(Supplied data)
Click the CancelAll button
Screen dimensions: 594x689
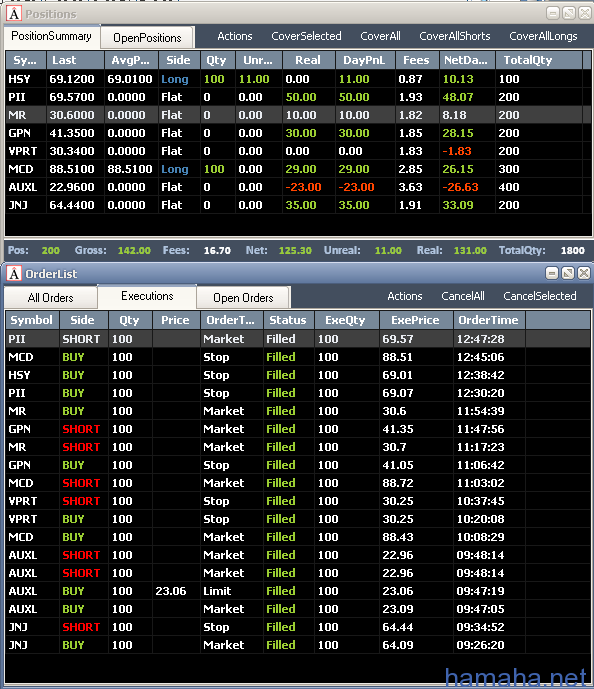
(End Supplied data)
(Supplied data)
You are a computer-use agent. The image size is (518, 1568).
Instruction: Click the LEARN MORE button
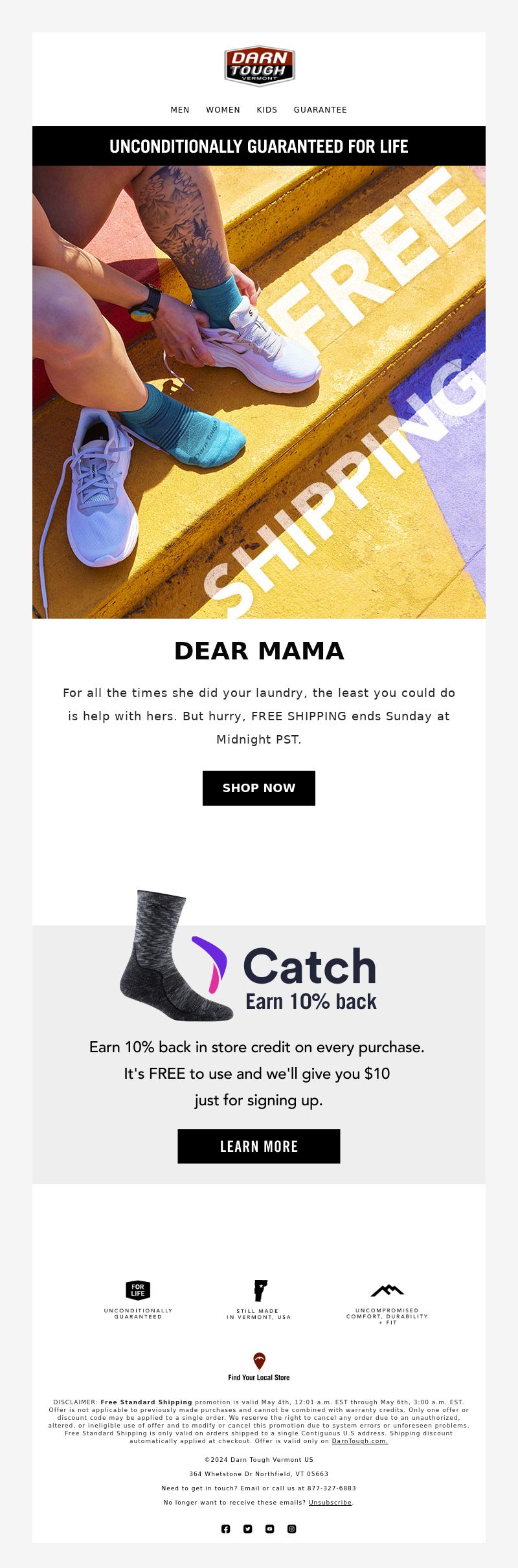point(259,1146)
(End Supplied data)
(Supplied data)
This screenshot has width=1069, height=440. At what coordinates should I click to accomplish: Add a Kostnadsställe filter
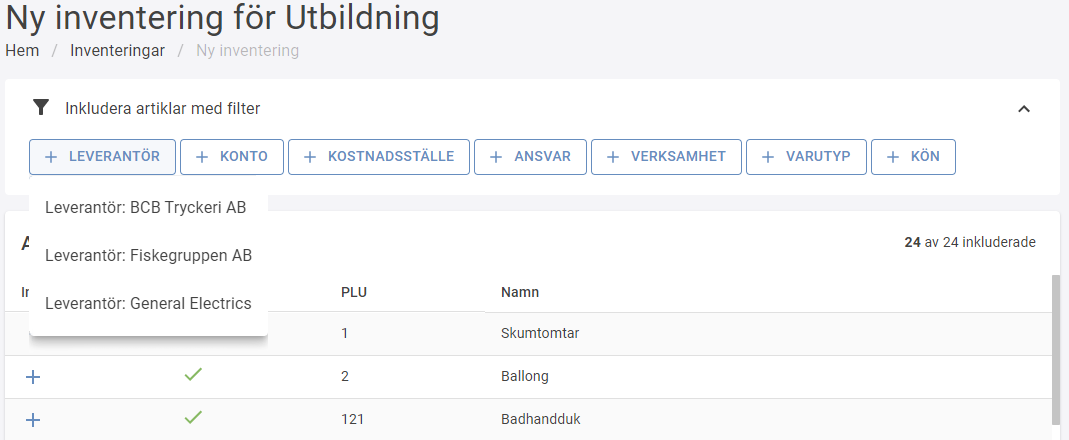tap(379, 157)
(End Supplied data)
Exercise prompt: Please, from the material above, copy only the lines from the line with "Click the CancelAll button" up to and including the line with "Screen dimensions: 594x689", exactly as written.

The answer:
Click the CancelAll button
Screen dimensions: 594x689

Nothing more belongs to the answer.